The kidneys play a central role in the regulation of blood pressure by both controlling the salt and water homeostasis of the body and by releasing renin from the renin producing juxtaglomerular cells (JG cells). JG cells are located in the media layer of the afferent arterioles and are intensely coupled to themselves as well as to the neighbouring endothelial, smooth muscle and mesangial cells by gap junctions. Gap junctions are composed of two hemichannels that are assembled by six connexins each. Connexins comprise a family of at least 20 different transmembrane proteins in mice and 21 in humans. JG cells of adult mice express three of the four classical vascular connexins, namely connexin40 (Cx40), connexin37 (Cx37) and connexin43 (Cx43), while they do not express Cx45.

Since Cx40 is the most abundant connexin in JG cells and Cx40 knockout mice are hypertensive, the functional role of Cx40 in the regulation of the renin system has been studied in some detail.
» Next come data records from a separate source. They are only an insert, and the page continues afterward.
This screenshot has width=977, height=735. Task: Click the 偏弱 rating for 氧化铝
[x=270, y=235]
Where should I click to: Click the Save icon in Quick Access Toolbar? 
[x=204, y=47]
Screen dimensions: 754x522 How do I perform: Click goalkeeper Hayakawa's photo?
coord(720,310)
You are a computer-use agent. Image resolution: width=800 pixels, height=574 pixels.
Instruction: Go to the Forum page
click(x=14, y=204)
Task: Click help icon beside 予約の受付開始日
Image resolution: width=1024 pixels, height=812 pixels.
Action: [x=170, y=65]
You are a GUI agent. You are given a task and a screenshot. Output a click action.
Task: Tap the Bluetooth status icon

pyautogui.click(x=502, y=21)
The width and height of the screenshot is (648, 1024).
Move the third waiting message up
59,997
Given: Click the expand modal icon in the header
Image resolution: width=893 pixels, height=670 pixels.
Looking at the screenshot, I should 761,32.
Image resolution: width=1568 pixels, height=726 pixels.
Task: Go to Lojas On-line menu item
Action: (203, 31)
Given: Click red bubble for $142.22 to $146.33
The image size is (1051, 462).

Cx40 knockout mice (Cx40 -/-) have very high levels of plasma renin concentration (PRC) and renal renin gene expression suggesting the existence of a renin dependent form of hypertension in these mice. However, blockade of the renin-angiotensin-system by ACE-inhibitors does not completely normalize hypertension, indicating that additional factors contribute to the elevated arterial blood pressure. Detailed in vivo and in vitro analysis of the renin system in Cx40-/- revealed that the classical negative feedback control of renin synthesis and secretion by the blood pressure is absent in Cx40-/-. While an experimental renal artery stenosis markedly elevated plasma renin concentration (PRC) and systolic blood pressure in wildtype mice, these responses were absent in Cx40-/- mice. Furthermore, the inhibition of renin release by angiotensinII, forming another important feedback loop controlling the renin system, was markedly attenuated in the absence of Cx40. The drastic phenotype of Cx40-/- mice suggested that Cx40 has unique functions in JG cells. In order to test for this assumption, regulation of renin release was investigated in mice in which the coding sequence for Cx40 had been replaced by that for Cx45 (Cx40KI45). Accordingly JG cells of Cx40KI45 do not express Cx40 but instead Cx45, a connexin with different biophysical properties. Interestingly, the inhibitor effects of blood pressure and angiotensinII on renin release are completely restored in Cx40KI45 mice. Accordingly, PRC and renin gene expression is normal in Cx40KI45 compared to wildtypes. Although this normalization of PRC is accompanied by an almost complete normalization of arterial hypertension, blood pressure of Cx40KI45 mice is still slightly elevated compared to wildtypes. Therefore, these data corroborate the conclusion that Cx40 controls blood pressure to a large part by its critical role in the regulation of renin release but that additional functions of Cx40 contribute to blood pressure control.